> **ABOUT THIS TASK**:
Skip all pictures; return exactly the lines from the one containing "You are a GUI" through the end of the data.
=== Begin Enclosure ===
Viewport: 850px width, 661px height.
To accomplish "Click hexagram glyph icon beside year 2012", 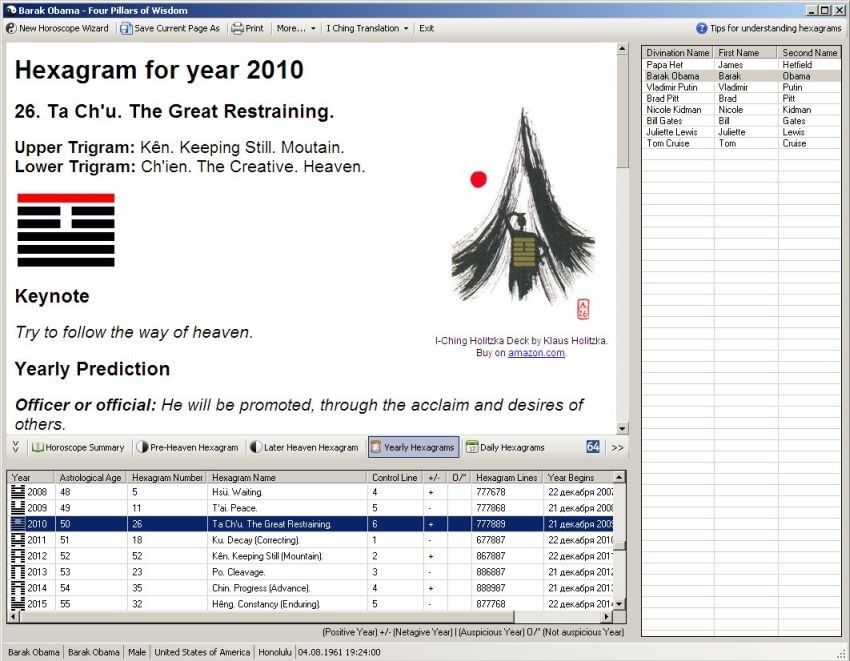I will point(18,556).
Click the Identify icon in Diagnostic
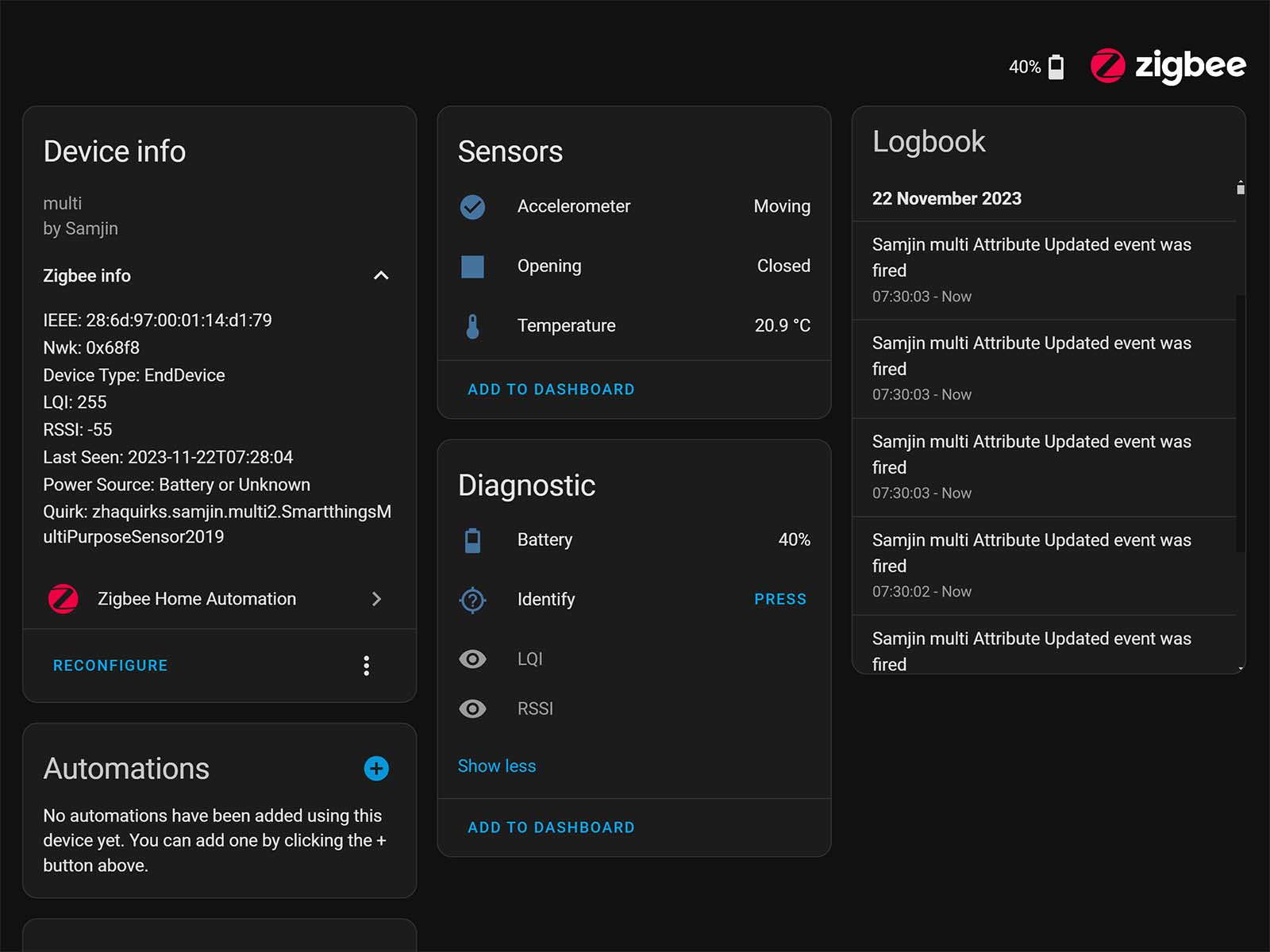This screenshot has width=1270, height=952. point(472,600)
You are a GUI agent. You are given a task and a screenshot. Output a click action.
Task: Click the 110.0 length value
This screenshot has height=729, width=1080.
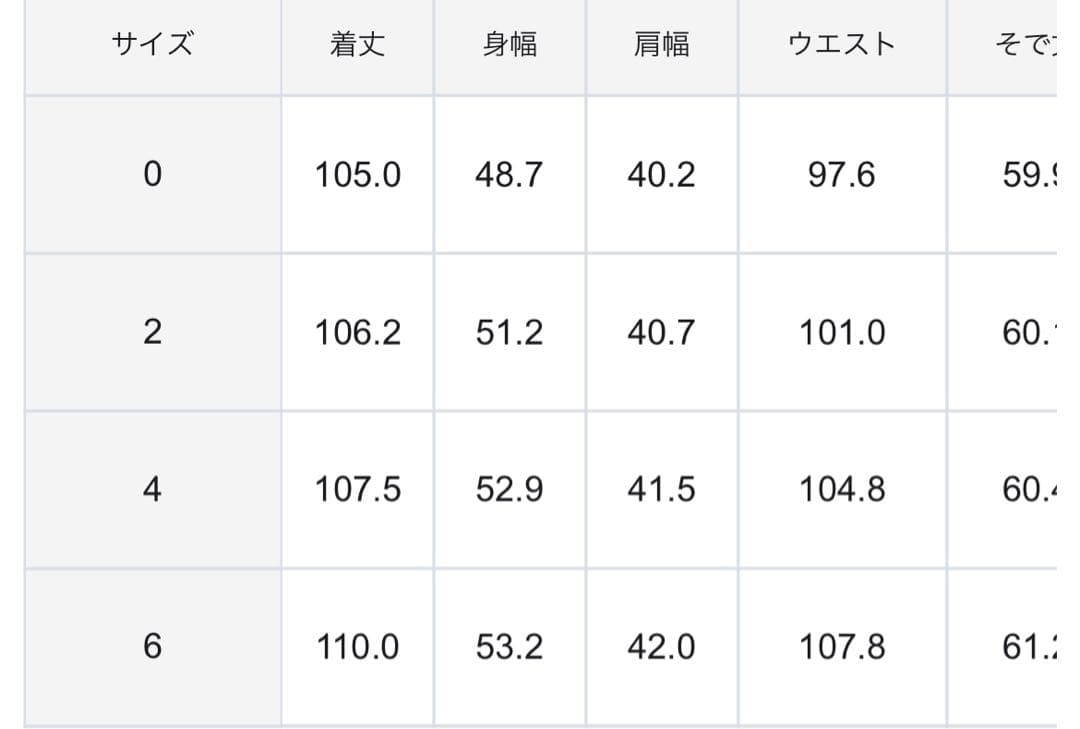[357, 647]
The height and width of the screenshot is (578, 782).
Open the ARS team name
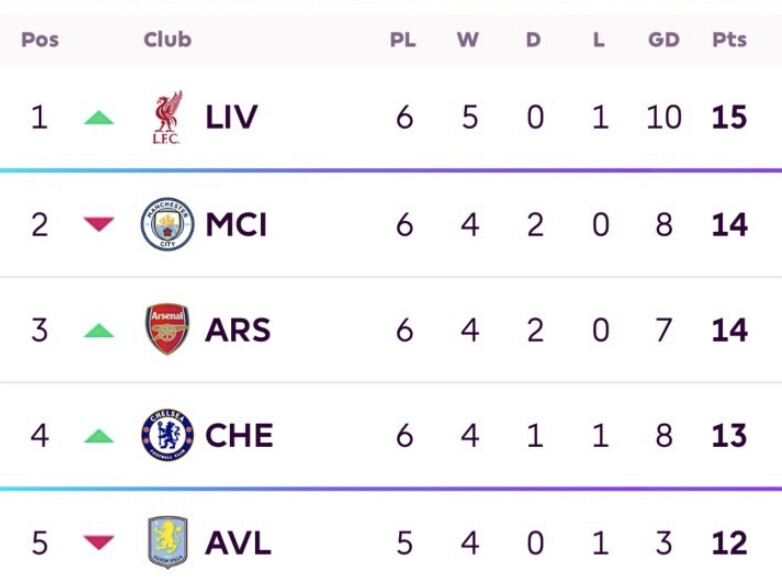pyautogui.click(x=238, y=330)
=== End Enclosure ===
> **TASK RESULT**:
You are a GUI agent. You are given a task and a screenshot. Output a click action.
Task: Click the 110.0 length value
This screenshot has height=729, width=1080.
[357, 647]
The height and width of the screenshot is (578, 782).
Open the ARS team name
pyautogui.click(x=238, y=330)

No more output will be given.